大木(トゴ)達、どうか力を貸してください!」

 男達は目を見交わし、一斉に立ち上がった。

「おれは“御髪”の陣の上を切って落とす。」イヴェンが先手に回るように宣言した。

 皆は無言でハルイーを見た。

 若者が一部始終を話している間、彼に代わって窓辺に立ち、外に目を向けていたハルイーは振り返った。

「日が射しはじめた。今日一気に雪は緩み切岸(きりぎし)では剝落が始まる。―――ベレ・サオの目の前も開ける。今日がその時だ。」

「良かろう」カマタドは素早く応えた。

 框に置きさしだった手斧を取ってイヴェンは先に出て行った。

 カマタドはその場に立ったまま指示を下し、男達は黙って準備に動いた。既に申し合わせ済みのことであるようだった。

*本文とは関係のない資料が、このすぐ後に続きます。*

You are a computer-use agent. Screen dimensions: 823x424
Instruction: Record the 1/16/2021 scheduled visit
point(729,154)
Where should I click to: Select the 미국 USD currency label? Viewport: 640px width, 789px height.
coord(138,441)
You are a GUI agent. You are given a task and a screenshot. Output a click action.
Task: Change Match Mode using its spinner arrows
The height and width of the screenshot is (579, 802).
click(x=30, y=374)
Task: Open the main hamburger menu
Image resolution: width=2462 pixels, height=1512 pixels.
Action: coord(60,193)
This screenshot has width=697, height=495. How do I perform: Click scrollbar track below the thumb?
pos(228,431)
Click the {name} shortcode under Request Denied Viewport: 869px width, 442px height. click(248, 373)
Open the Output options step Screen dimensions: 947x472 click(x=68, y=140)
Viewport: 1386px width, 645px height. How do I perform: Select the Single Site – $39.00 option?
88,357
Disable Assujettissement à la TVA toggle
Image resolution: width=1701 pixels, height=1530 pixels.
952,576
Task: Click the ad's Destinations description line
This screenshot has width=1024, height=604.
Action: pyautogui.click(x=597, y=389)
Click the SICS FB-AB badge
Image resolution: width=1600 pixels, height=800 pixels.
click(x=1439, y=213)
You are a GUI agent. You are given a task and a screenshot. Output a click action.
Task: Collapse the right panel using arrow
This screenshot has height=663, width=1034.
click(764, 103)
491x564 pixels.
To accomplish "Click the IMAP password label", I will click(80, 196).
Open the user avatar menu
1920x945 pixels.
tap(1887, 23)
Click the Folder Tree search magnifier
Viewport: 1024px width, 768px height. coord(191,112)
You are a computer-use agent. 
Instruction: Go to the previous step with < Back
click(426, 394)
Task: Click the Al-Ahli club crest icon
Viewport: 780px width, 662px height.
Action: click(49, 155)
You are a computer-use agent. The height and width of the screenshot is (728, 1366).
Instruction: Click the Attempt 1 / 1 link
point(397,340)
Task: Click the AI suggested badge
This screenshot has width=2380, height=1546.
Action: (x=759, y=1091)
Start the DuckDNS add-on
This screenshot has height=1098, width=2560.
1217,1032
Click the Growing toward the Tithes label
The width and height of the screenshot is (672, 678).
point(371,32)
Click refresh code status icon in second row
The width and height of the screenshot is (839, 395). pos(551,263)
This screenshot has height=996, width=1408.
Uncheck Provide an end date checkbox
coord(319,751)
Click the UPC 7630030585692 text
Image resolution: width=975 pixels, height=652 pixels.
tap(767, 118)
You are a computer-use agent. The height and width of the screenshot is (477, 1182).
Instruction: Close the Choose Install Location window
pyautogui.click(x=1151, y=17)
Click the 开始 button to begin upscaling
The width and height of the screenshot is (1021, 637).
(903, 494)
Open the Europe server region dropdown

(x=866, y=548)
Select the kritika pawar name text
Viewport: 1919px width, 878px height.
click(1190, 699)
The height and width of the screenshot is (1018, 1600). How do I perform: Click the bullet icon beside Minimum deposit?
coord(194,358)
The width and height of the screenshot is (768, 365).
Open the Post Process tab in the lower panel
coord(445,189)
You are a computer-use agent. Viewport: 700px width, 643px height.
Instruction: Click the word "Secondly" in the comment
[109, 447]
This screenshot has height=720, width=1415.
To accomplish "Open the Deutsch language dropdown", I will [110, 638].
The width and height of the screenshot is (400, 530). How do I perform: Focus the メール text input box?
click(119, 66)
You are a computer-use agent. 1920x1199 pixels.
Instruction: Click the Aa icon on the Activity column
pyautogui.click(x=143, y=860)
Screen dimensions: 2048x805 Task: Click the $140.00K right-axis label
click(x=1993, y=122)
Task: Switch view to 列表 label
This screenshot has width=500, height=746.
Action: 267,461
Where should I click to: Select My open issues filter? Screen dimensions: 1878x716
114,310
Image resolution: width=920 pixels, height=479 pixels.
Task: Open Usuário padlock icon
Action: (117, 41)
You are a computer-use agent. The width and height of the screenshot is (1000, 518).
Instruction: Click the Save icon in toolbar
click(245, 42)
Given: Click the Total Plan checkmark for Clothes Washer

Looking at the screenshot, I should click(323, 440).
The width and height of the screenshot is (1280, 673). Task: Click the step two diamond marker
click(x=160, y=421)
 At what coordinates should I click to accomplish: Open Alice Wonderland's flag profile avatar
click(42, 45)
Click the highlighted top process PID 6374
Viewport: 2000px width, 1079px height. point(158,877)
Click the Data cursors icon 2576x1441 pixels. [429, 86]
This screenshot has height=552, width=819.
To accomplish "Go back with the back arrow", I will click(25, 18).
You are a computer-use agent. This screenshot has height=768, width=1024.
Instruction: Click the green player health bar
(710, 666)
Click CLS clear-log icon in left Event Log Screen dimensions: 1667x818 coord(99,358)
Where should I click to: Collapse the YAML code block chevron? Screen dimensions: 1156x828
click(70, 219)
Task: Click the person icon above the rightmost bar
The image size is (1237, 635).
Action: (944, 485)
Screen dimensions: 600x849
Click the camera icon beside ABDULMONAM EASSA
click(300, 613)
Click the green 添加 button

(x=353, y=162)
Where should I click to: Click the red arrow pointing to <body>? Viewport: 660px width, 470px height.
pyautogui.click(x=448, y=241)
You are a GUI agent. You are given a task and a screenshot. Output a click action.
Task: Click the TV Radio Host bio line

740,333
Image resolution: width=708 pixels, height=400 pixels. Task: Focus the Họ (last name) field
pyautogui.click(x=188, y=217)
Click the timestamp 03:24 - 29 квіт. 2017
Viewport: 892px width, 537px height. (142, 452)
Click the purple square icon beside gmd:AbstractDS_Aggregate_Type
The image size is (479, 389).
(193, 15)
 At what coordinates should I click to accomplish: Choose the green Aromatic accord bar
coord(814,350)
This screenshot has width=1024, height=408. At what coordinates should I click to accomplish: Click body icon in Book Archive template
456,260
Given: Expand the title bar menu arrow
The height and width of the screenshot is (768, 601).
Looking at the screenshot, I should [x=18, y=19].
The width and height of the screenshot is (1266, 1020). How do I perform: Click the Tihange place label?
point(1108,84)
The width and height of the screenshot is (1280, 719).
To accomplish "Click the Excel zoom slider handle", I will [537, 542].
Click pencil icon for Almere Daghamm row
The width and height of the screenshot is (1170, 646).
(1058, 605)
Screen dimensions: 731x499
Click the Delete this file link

「シムジマは渓谷からべレ・イナの懐内に潜り込む者を頼む。ヨーロンはおれと来い。アート、村の案内をしてくれ。ハンノはハルイーを手伝ってやれ。」

 男達は乱れた頭髪を結わえ直し鉢巻きを締める他には帰って来た時の装具を特に改めず、そのまま全員外に出た。

 集落を守る防風林の向こうには万年雪を戴き聳えるベレ・サオが陽を浴びている。新雪がその面を覆ってこのかた最も強い春の陽があたかもこめかみに薄っすらと滲む汗のように山の際を輝かせている。

 ずっと先に出かけたイヴェンの、北に向かう足跡が緩んだ雪の中に点々と沈んでいる。ハルイーはそれを辿るように行きかけ、ちょっと振り返り、ハルイルの息子にガラートには言付けを伝えておいてくれたな、と尋ねた。

「掌の平岩に思いを致すように、と」若者は答えた。「叔父上、あなたの言葉を無下にするものか。」

 ハルイーは無言で手を上げて背を向けた。ハンノ、シムジマがその後に続いて北に向かった。 

「我々は南に」ヨーロンは若者の肩を叩いた。

「さて、狡い鳥獣が荒らさぬように戸締りはした―――ささやかな財産だが後で若い衆が用立ててくれような?さ、出かけよう。」


 石窟に満ちる凛然たる大気にひと筋の温い風が紛れ込み、うつ伏した額に掛かる髪を撫でた。乾いた鹿皮の上に肘を起すと、その下に点々と記した文字の列が薄明かりに現れた。壁の窪みに置いた獣脂蝋燭の灯は消え果てている。その代わりに明るみの源の入り口には白い光の線が横たわっている。 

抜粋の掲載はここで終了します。